ЗАДАНИЕ A — Как называется заключительная новелла Б. Акунина, о которой говорится в отрывке для чтения?

===============

Чего почитать, если нечего почитать - страница 7



Если предположить, что подобная цель, сформулированная эссеистом Г. Чхартишвили, будет когда-нибудь с помощью науки достигнута, то как же люди станут уходить из этой жизни, когда она им в самом деле надоест? Об этом – заключительная, уже не детективная, а научно-фантастическая новелла беллетриста Б. Акунина под говорящим названием «Хеппи-энд».

ПАМЯТИ БОРИСА МОЖАЕВА

В принципе, он и сейчас мог бы ещё быть с нами. И девяносто лет, стукнувшие 2 июня, были б вполне по плечу человеку крепкого крестьянского корня, флотской закалки, полученной в юности. Отлично можно себе представить старика высокого роста и высокого лба, с густой седой бородой и умным цепким взглядом… Мало кому удаётся стареть красиво, благородно, словно просветляясь лицом – Можаеву удавалось. Это отметил ещё Солженицын в своей статье на смерть друга – когда он, Можаев, ушёл от нас 17 лет назад, в 96-м.

Хотя – чем бы могли порадовать эти годы его, прирождённого и убеждённого «деревенщика», автора незабываемых «Мужиков и баб», «Живого» и прочих романов-повестей о крестьянской жизни минувшего века, а помимо того – целого массива публицистики, посвящённой сельскому хозяйству и экологии? Тем, что принудительная коллективизация – «Великий перелом» (хребта русского народа, по Солженицыну) ныне уже и вполне «просвещёнными патриотами» стала по умолчанию считаться чем-то пускай и тяжёлым, но совершенно необходимым, а потому простительным этапом «модернизации»? Тем, что беспробудное, беспросветное иго советской бюрократии, давившей в зародыше всё живое, нестандартное, хоть сколько-нибудь выдающееся, теперь едва ли не поголовно воспринимается вполне ностальгически? Что северная и «нечерноземная» деревни по-прежнему покинуты, люмпенизированы, «не вписаны в рынок»? Что мы-таки вступили в ВТО и теперь покорно ждём окончательного удушения своего сельхозпроизводителя?

===============

ЗАДАНИЕ B — Выведи без изменений часть записей, которая открывается их первой строкой и закрывается строкой, содержащей «click(x=150, y=753)», включая обе эти строки.

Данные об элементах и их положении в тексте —
===============

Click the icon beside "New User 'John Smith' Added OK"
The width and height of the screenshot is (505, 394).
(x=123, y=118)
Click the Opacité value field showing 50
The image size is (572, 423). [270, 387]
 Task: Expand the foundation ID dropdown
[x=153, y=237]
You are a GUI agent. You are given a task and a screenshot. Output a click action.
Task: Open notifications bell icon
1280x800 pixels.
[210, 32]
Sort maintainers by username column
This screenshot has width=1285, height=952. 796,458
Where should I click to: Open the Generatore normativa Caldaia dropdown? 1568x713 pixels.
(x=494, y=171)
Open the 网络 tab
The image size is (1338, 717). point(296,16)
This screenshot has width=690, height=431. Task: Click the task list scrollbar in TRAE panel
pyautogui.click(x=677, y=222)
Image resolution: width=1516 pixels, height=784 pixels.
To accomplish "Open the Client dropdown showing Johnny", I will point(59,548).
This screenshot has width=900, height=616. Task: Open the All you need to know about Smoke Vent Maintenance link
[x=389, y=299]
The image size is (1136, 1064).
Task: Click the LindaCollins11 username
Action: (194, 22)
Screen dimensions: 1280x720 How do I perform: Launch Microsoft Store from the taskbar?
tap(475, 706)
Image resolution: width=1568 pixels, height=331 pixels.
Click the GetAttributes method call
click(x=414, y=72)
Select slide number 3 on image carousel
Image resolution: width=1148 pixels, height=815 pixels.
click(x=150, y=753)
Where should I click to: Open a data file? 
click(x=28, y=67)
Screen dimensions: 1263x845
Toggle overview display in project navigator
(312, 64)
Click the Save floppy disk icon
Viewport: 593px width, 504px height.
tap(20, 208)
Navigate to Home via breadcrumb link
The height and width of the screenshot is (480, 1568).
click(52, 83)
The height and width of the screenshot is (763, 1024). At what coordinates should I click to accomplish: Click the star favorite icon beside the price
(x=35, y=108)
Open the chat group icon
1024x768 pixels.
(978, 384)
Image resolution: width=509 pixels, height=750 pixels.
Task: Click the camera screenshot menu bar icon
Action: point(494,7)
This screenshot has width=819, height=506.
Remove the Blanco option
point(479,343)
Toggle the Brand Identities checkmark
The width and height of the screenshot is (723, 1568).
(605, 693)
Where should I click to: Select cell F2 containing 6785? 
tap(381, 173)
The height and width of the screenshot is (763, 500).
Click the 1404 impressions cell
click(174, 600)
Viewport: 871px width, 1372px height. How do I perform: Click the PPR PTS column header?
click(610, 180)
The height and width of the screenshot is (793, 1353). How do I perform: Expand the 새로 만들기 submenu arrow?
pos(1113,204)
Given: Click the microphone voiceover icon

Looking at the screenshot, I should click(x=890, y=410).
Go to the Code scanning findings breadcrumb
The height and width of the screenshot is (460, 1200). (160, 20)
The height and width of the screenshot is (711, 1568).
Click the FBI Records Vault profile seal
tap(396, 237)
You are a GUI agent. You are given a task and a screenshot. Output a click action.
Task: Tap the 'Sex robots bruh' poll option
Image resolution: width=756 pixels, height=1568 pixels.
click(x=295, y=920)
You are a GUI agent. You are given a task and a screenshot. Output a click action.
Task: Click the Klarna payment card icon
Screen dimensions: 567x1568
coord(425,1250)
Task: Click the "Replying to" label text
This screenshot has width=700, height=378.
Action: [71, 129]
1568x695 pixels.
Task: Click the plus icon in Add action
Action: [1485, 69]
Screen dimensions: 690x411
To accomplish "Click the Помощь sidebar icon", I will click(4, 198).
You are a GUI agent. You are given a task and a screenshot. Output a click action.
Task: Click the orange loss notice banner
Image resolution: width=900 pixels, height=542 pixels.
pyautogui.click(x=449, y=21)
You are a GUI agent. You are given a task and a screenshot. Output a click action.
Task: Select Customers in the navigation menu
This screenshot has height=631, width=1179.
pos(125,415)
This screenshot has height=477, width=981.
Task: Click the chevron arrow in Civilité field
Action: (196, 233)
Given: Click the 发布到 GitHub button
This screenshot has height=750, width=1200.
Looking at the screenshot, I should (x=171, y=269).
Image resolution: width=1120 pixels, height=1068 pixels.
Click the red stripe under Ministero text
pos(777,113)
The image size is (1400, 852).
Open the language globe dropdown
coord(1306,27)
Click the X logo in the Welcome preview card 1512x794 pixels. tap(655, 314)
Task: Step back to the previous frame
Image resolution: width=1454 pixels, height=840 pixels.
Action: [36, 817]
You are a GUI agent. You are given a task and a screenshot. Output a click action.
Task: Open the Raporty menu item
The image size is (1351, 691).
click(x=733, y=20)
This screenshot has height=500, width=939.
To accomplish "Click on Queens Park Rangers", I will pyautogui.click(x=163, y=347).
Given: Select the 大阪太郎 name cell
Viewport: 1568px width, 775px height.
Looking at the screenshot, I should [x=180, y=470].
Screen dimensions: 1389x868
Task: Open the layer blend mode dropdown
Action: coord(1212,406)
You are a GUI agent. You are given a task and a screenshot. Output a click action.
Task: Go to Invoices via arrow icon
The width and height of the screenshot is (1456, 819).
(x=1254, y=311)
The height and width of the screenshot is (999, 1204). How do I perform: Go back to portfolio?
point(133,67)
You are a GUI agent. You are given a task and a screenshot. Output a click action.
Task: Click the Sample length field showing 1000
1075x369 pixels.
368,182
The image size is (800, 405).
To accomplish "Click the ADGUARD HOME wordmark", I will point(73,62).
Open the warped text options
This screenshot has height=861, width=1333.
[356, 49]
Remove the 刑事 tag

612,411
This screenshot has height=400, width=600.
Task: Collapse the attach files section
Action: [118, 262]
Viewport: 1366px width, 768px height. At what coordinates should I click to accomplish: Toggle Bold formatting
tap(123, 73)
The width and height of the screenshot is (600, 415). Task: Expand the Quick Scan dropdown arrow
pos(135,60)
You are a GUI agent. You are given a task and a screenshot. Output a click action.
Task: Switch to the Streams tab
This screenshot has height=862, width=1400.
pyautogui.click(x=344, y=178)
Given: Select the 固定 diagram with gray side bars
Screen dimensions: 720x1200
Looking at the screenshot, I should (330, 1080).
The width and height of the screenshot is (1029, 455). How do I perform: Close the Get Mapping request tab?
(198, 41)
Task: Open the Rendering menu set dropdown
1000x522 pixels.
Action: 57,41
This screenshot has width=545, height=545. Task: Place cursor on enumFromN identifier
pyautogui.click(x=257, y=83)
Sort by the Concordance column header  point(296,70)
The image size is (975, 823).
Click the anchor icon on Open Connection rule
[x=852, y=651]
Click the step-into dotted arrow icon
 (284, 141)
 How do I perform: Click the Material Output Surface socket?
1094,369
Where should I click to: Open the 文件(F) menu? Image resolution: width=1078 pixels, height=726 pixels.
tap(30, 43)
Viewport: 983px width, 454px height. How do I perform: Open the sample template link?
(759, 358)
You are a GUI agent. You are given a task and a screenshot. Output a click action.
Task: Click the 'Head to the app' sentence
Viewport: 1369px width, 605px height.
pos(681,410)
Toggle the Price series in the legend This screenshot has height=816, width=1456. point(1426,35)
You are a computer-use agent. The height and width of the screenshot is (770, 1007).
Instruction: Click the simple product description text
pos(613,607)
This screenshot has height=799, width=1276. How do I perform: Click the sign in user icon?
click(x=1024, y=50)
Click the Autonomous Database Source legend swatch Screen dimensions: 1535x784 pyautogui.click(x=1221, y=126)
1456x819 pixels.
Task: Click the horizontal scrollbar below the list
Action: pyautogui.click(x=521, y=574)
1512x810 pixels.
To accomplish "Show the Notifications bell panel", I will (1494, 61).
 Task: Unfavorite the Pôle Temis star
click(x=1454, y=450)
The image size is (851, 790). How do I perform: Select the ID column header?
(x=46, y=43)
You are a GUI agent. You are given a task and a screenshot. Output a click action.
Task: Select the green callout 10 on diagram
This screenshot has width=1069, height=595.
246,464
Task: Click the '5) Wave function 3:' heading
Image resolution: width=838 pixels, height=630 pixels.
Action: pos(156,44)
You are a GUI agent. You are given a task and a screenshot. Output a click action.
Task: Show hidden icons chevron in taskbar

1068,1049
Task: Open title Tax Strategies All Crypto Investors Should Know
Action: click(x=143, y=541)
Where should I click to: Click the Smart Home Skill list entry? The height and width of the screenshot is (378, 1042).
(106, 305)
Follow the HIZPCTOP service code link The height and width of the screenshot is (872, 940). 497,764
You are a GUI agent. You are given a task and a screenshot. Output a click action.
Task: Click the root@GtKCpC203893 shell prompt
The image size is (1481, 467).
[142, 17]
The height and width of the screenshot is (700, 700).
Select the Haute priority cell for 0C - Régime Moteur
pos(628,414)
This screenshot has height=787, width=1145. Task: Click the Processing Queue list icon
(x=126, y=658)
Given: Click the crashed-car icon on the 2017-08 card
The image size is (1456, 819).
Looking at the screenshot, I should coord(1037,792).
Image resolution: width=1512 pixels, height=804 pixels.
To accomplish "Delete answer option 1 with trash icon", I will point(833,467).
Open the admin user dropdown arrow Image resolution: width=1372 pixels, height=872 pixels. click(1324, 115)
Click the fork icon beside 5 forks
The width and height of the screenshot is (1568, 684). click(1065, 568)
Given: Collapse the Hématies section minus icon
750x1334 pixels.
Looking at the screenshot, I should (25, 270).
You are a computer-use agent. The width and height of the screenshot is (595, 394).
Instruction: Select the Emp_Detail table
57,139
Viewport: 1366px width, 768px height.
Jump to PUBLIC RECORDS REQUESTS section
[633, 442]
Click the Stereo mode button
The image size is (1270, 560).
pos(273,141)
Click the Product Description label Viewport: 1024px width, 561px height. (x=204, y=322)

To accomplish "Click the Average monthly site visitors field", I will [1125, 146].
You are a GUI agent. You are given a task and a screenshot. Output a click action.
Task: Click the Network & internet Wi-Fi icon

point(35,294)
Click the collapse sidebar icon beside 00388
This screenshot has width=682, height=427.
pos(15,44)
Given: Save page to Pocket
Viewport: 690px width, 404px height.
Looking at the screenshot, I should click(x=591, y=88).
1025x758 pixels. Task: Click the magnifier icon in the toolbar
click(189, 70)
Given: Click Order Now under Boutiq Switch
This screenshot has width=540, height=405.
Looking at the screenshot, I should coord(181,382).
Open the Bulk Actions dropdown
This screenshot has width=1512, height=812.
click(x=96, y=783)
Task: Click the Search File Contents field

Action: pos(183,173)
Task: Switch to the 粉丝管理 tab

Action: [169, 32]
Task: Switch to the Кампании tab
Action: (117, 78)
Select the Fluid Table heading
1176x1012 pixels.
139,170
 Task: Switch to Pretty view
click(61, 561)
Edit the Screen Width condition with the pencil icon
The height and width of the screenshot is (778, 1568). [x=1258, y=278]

===============

РЕШЕНИЕ A — «Хеппи-энд».

РЕШЕНИЕ B —
Click the icon beside "New User 'John Smith' Added OK"
The width and height of the screenshot is (505, 394).
(x=123, y=118)
Click the Opacité value field showing 50
The image size is (572, 423). [270, 387]
 Task: Expand the foundation ID dropdown
[x=153, y=237]
You are a GUI agent. You are given a task and a screenshot. Output a click action.
Task: Open notifications bell icon
1280x800 pixels.
[210, 32]
Sort maintainers by username column
This screenshot has width=1285, height=952. 796,458
Where should I click to: Open the Generatore normativa Caldaia dropdown? 1568x713 pixels.
(x=494, y=171)
Open the 网络 tab
The image size is (1338, 717). point(296,16)
This screenshot has width=690, height=431. Task: Click the task list scrollbar in TRAE panel
pyautogui.click(x=677, y=222)
Image resolution: width=1516 pixels, height=784 pixels.
To accomplish "Open the Client dropdown showing Johnny", I will point(59,548).
This screenshot has width=900, height=616. Task: Open the All you need to know about Smoke Vent Maintenance link
[x=389, y=299]
The image size is (1136, 1064).
Task: Click the LindaCollins11 username
Action: (194, 22)
Screen dimensions: 1280x720 How do I perform: Launch Microsoft Store from the taskbar?
tap(475, 706)
Image resolution: width=1568 pixels, height=331 pixels.
Click the GetAttributes method call
click(x=414, y=72)
Select slide number 3 on image carousel
Image resolution: width=1148 pixels, height=815 pixels.
click(x=150, y=753)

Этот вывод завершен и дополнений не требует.